**** Исходный текст
Алексей Михайлович (Андреев) - страница 43

Михаил Федорович был очень опечален происшедшим. Но печаль преодолел и с новой энергией принялся за сватовство.

Ближайшее окружение царя, не отказавшись от мысли уговорить королевича принять православие, одновременно искало другие способы развязать проклятый «узол». Князь С. И. Шаховской предложил вести Вальдемара под венец без перекрещивания, ибо сказано ведь в Послании апостола Павла к коринфянам, что «святитца муж неверен от жены верны». Богословские изыски князя-письменника стоили ему дорого: взявшие верх противники Вальдемара отправили Шаховского на далекое воеводство. Когда же спустя несколько лет по своем возвращении он имел неосторожность заявить, что писал то, «исполняя повеленье блаженные памяти государя царя и великого князя Михаила Федоровича», то едва не поплатился «за клевету» головой. Надо было быть очень неосмотрительным, чтобы в 1647 году бросить тень на благочестие почившего государя. Между тем совершенно ясно, что Семен Шаховской действовал в 1644 году если и не по прямому повелению царя, то с его молчаливого согласия, предугадывая потаенное желание государя. Но предлагал он вещи слишком смелые, или, точнее, слишком сомнительные — «королевичу быть в Московском государстве некрещену», — чтобы можно было прибегнуть к ним[51].
********
Цель задания: Продолжите текст о сватовстве королевича Вальдемара, начав сразу после его последнего предложения. Приведённые далее строки представляют собой отдельный материал и с этим текстом не связаны.
**** Выдержки из данных
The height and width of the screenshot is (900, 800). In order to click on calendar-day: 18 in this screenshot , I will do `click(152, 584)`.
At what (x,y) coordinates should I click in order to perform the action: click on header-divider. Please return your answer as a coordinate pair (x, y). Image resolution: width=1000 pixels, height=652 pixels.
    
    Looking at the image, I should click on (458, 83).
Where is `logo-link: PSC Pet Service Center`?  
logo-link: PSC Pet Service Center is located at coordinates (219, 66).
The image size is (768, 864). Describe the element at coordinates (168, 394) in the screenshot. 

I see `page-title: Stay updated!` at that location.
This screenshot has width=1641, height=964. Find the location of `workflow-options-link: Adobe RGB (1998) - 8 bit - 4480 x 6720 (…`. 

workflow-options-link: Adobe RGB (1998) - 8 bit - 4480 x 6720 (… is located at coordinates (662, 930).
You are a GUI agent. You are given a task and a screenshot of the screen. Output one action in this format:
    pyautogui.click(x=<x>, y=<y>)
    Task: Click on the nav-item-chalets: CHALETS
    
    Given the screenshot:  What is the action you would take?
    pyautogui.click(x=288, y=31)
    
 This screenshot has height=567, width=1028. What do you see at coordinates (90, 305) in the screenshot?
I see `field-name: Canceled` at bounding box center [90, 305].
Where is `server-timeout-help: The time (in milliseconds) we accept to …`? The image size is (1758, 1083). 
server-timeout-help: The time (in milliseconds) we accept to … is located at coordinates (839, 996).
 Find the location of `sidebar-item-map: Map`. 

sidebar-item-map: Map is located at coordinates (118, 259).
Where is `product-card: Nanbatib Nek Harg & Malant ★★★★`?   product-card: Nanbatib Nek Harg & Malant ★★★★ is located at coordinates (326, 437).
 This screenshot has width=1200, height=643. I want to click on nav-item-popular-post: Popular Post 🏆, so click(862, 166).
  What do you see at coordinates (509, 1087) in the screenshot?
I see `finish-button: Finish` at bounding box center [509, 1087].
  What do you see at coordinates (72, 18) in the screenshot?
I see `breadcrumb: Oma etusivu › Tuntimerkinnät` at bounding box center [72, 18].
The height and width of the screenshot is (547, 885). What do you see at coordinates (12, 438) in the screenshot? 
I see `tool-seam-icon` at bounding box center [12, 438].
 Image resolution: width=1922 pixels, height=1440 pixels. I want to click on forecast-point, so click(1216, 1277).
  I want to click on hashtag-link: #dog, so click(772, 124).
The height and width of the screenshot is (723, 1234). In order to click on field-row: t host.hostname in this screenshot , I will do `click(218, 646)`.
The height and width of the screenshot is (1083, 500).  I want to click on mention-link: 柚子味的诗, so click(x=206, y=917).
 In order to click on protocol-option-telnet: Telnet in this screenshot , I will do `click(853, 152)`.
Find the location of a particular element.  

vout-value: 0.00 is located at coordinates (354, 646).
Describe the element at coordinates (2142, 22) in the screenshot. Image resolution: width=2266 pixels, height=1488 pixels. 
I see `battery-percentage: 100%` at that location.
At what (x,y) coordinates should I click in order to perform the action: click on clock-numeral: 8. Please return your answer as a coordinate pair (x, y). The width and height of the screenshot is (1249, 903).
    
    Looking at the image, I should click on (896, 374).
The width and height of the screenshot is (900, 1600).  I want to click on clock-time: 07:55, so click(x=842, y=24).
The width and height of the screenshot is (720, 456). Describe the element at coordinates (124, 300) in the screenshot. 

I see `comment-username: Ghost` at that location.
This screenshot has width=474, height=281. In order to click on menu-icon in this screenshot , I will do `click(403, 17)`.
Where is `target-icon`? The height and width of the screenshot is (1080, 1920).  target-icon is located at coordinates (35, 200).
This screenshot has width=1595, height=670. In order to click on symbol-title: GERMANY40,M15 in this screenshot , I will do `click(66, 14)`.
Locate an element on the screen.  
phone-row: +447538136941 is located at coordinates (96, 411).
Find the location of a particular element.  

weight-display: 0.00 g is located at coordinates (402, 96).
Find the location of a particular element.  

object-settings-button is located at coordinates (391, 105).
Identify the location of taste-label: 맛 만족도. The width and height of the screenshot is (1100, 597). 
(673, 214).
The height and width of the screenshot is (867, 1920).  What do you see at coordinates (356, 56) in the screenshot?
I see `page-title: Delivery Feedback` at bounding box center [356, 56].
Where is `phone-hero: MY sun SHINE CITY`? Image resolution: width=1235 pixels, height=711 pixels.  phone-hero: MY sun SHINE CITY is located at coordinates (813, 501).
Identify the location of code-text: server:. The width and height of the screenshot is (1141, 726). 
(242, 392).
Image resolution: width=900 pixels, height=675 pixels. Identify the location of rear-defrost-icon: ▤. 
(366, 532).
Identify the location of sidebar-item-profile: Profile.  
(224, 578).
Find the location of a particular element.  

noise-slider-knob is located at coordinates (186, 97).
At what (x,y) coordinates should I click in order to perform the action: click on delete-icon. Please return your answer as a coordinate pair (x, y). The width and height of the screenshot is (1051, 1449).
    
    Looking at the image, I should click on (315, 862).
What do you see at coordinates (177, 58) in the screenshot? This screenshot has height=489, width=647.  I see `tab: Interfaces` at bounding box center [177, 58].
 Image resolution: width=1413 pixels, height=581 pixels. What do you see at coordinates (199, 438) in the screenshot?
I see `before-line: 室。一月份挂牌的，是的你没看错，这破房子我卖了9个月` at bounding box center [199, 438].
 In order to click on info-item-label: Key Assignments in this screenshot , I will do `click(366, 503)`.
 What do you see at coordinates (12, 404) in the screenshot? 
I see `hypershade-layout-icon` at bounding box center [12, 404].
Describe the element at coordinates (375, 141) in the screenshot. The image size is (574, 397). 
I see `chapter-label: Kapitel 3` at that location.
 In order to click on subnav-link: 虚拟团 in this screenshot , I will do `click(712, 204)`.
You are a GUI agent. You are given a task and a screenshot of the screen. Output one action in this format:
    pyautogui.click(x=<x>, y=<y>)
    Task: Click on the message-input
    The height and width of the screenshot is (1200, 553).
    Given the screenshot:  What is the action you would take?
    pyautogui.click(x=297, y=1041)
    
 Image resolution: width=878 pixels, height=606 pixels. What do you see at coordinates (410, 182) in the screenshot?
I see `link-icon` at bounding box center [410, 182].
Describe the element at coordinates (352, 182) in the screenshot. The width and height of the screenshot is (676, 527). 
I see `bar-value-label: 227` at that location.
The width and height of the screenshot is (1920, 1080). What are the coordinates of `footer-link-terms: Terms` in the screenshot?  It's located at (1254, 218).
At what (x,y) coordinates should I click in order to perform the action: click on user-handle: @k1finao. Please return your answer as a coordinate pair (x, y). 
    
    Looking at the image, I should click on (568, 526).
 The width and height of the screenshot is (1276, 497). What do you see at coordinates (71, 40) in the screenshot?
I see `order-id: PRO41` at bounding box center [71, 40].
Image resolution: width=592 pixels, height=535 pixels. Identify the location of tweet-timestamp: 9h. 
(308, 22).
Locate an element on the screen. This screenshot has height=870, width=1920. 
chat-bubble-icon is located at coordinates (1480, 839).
********
Ожидаемый результат:
После неудачной попытки побега для датчан были введены новые ограничения и строгости. Однако из этого вовсе не следует, что режим пребывания принца приравнен был к острожному. Вальдемар забавлялся охотой. Другим развлечением стало наблюдение за церемониями встречи послов. В начале сентября в Москве объявился турецкий посол, и сам Алексей Михайлович отправился к Вальдемару звать смотреть встречу. 10 сентября принц был приглашен к царскому столу, а на следующий день его вновь навестил Алексей Михайлович, и «время у них прошло в любви и дружеском расположении». Памятуя о любознательности Алексея Михайловича, можно предположить, что общался он с королевичем охотно. Здесь ему было все внове. По сути встречи с Вальдемаром помогли юному Алексею Михайловичу если не осознать (едва ли он об этом задумывался), то увидеть на бытовом уровне разность двух миров — своего, русского, и «немецкого», европейского. Проявлялась она не только во внешнем различии — то уже было для царевича делом привычным, а во множестве иных мелочей, в обхождении, в манере вести себя.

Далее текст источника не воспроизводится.